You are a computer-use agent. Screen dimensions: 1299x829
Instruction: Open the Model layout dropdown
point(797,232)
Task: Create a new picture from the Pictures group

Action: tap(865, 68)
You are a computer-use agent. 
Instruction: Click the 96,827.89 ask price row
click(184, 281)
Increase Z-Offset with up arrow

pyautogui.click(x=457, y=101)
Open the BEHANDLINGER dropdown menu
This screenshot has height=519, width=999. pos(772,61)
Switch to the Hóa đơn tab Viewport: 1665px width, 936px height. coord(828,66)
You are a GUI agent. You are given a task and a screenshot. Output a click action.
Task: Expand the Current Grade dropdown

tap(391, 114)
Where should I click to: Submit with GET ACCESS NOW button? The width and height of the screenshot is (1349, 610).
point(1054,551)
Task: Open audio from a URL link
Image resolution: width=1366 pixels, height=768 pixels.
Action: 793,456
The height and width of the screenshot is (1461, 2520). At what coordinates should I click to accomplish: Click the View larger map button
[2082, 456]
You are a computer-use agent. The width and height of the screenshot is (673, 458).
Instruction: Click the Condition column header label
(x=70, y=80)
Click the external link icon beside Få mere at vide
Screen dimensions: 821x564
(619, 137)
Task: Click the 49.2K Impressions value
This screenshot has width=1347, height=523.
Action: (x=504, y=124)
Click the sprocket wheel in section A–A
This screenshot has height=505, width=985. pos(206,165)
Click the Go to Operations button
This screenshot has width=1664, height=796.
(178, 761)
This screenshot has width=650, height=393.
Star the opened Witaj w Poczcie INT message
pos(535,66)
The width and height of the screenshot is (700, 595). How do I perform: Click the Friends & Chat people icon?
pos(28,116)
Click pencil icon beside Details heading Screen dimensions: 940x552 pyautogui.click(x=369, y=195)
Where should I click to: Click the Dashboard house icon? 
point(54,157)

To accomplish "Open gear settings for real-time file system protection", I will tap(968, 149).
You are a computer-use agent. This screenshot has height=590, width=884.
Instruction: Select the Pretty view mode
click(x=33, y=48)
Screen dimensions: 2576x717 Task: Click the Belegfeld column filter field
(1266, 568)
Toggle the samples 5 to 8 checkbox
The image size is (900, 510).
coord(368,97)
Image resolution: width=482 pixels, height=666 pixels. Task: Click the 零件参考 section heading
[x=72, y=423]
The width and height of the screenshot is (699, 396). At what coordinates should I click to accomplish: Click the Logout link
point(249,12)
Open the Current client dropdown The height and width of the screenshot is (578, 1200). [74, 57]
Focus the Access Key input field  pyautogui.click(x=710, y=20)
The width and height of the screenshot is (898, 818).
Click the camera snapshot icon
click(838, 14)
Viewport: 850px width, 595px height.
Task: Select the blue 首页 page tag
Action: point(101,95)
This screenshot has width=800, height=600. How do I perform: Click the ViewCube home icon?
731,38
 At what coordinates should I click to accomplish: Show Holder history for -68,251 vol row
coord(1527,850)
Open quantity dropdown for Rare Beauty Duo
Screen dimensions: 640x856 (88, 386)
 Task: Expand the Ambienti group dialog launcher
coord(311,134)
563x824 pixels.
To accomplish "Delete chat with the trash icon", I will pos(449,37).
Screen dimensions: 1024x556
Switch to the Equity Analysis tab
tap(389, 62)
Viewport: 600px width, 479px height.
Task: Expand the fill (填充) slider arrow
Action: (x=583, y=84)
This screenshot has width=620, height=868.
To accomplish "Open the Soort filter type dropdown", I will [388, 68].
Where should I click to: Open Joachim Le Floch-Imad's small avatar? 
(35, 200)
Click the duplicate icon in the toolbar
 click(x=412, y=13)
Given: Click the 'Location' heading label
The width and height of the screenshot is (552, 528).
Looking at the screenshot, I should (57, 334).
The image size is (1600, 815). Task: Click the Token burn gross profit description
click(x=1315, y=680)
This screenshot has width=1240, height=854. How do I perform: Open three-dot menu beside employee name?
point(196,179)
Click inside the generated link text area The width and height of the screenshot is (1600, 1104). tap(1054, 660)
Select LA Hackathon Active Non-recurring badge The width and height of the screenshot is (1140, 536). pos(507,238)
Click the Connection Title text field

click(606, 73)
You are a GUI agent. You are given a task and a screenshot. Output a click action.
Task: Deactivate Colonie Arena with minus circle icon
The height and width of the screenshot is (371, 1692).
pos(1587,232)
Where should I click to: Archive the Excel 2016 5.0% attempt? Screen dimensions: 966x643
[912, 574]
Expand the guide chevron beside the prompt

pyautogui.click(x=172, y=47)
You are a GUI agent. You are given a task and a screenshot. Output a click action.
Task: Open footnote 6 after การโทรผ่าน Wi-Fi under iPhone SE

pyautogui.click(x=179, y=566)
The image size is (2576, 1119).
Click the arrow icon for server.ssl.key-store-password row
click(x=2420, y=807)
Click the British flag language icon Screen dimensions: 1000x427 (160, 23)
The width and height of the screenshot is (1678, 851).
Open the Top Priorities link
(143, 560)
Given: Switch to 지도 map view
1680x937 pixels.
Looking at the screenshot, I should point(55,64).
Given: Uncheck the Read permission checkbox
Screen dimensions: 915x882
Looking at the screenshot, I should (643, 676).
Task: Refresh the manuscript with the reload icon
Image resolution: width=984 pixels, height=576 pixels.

What you will do -
Please write out the lines that run from the one with "The height and width of the screenshot is (371, 1692)." to the end of the records, both included, exactly as they appear.

Response below -
The height and width of the screenshot is (371, 1692).
pos(1587,232)
Where should I click to: Archive the Excel 2016 5.0% attempt? Screen dimensions: 966x643
[912, 574]
Expand the guide chevron beside the prompt

pyautogui.click(x=172, y=47)
You are a GUI agent. You are given a task and a screenshot. Output a click action.
Task: Open footnote 6 after การโทรผ่าน Wi-Fi under iPhone SE

pyautogui.click(x=179, y=566)
The image size is (2576, 1119).
Click the arrow icon for server.ssl.key-store-password row
click(x=2420, y=807)
Click the British flag language icon Screen dimensions: 1000x427 (160, 23)
The width and height of the screenshot is (1678, 851).
Open the Top Priorities link
(143, 560)
Given: Switch to 지도 map view
1680x937 pixels.
Looking at the screenshot, I should point(55,64).
Given: Uncheck the Read permission checkbox
Screen dimensions: 915x882
Looking at the screenshot, I should (643, 676).
Task: Refresh the manuscript with the reload icon
Image resolution: width=984 pixels, height=576 pixels.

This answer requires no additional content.